Wiceminister transportu Zbigniew Rynasiewicz przekonywał w środę, że zwiększenie liczby fotoradarów wpłynęło na zmniejszenie liczby wypadków. Posłowie nie kwestionowali jednak faktu ich istnienia, sprzeciwiali się jednak takiemu umiejscowieniu urządzeń, które z poprawą bezpieczeństwa na drogach nie ma wiele wspólnego, a służy jedynie do zarabiania na wystawionych mandatach.
Postulowano, by środki z mandatów za przekroczenie prędkości nie zasilały budżetu państwa, lecz były przeznaczane głównie na poprawę bezpieczeństwa na drogach. W projekcie ustawy o drogach publicznych zapisano jedynie tyle, że środki uzyskane z grzywien nałożonych przez Inspekcję Transportu Drogowego za naruszenia przepisów ruchu drogowego ujawnione za pomocą urządzeń rejestrujących będą przekazywane nie do budżetu państwa, lecz na rachunek Krajowego Funduszu Drogowego, z przeznaczeniem na poprawę stanu infrastruktury drogowej.

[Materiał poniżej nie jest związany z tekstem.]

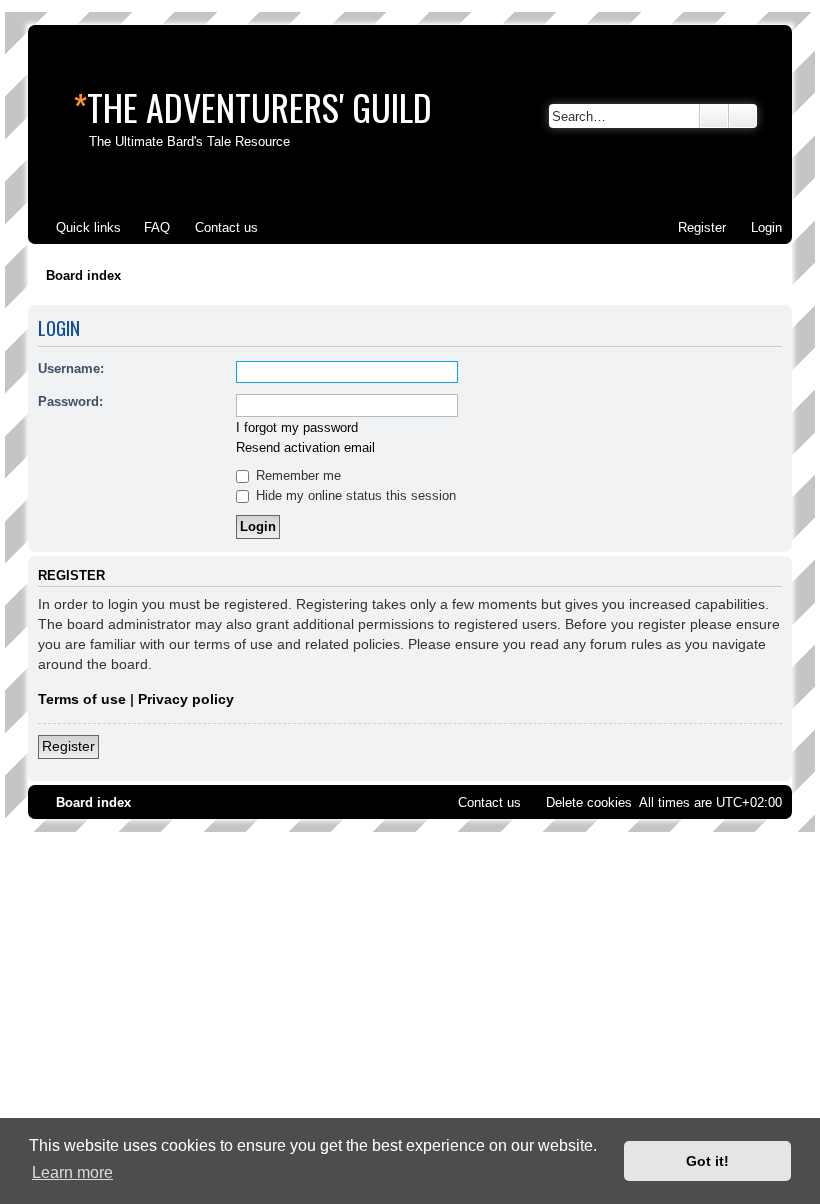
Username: (71, 368)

Patryk Jaki z Solidarnej Polski zauważył, że w projekcie pozostawiono artykuł, w myśl którego dochody uzyskane z grzywien przeznacza się na finansowanie „utrzymania i funkcjonowania infrastruktury oraz urządzeń drogowych (…)”. Zdaniem posła, definicja ta obejmuje również fotoradary i otwiera drogę do finansowania ich ze środków uzyskanych z mandatów. Z kolei Tomasz Kamiński z SLD skrytykował projekt za to, że wykreślono zeń zapisy o konieczności przeprowadzenia celowości lokalizacji funkcjonujących fotoradarów i zakazie wykorzystania helikopterów i dronów do kontroli prędkości.